** Prompt A **
Rewrite the paragraph beginning "Don't blindly depend on LLMs" in the engineering virtues piece below as a short bulleted list that keeps its main points.
** Prompt B **
In the engineering virtues piece below, edit the text between "Be open-minded to" and "not the junior.", inclusive, replacing "junior" with "new hire".
** Prompt C **
Resume the engineering virtues piece below, picking up after its last sentence.

** Passage provided **
────
Virtues
Good virtues to have as an engineer.
Put your ego aside
You are never the top authority on any subject. Always check prior art and defer to experts, because technology is always evolving and you are never done learning.
Be open-minded to input from less experienced engineers. Inexperience can be a third eye, as the inexperienced lack preconceptions about how things should work and are sensitised to things that feel wrong and unintuitive. If the junior has trouble with onboarding, maybe it's the process that's faulty and not the junior.
Think for yourself
Don't be swayed by thought leaders. Just because an idea is pushed by famous people working at a famous company doesn't automatically make it a good one. Assess the idea on its merits alone, and bear in mind any possible ulterior motives behind it.
Don't blindly depend on LLMs. LLMs can easily send you on a wild goose chase, fixating on the wrong detail or peddling misconceptions found in their training data. Come up with a hypothesis by yourself and use the LLM to probe it – if you surrender the responsibility of problem analysis, your skills will begin to rot.
No problem is unsolvable
Every problem has a cause, and you can find it. You might not know how to read that programming language or attach that debugger or build that source, but every skill is learnable.
Don't run away from the problem. If there is an expert available, don't defer the task to them; make use of them and add their expertise to your own.
Don't be tempted by workarounds. Workarounds often just trade a known problem for one or more unknown ones. Solving the problem at the source will always reduce the complexity.
────
** Material provided **

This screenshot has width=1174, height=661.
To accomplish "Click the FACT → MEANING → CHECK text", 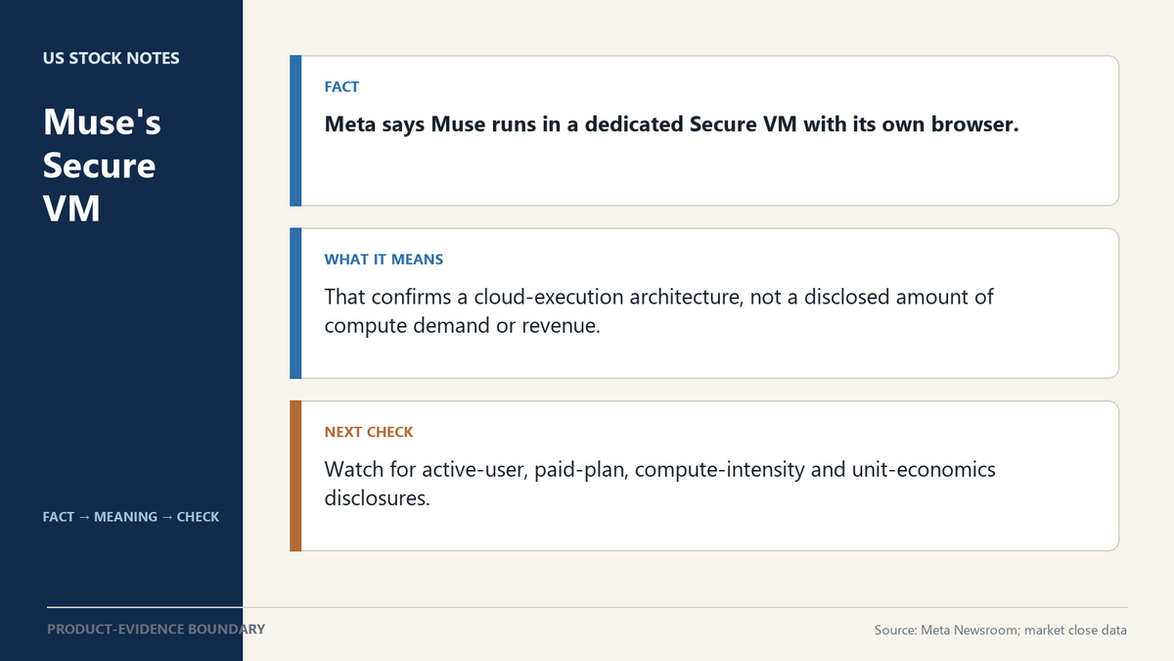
────
** Task result A **
- Don't blindly depend on LLMs.
- They can send you on a wild goose chase by fixating on the wrong detail or repeating misconceptions from their training data.
- Form your own hypothesis first, then use the LLM to probe it.
- If you hand over problem analysis, your skills will begin to rot.

** Task result B **
Be open-minded to input from less experienced engineers. Inexperience can be a third eye, as the inexperienced lack preconceptions about how things should work and are sensitised to things that feel wrong and unintuitive. If the new hire has trouble with onboarding, maybe it's the process that's faulty and not the new hire.

** Task result C **
Unblock your teammates
It's a major productivity killer to be blocked on someone else, but bear in mind that it goes both ways. If you lead a good example for others, you create an environment that will encourage others to do the same for you in return. So jump on those PR reviews, provision that infrastructure, send out those invites, and prioritise your team above yourself.
Be careful not to take it to the extreme, though. The worst-case scenario is that you spend all day unblocking everyone else and never get any of your own work done. All the more tragic if they get recognised for their swift productivity this quarter whilst you get overlooked despite having facilitated it all.
The middle ground is to set expectations. Be predictable in how much time you can offer each day (e.g. one review in the morning, another in the afternoon). Weigh up the importance of a request against your own deliverables. Block out time to guarantee your own work.
But above all, communicate your needs. Sometimes, you'll have a task that requires prolonged concentration, or you'll be in a situation where context-switching is expensive. Consider your own limitations and be prepared to decline requests. Just give a heads-up whenever possible, so that the team can adjust accordingly.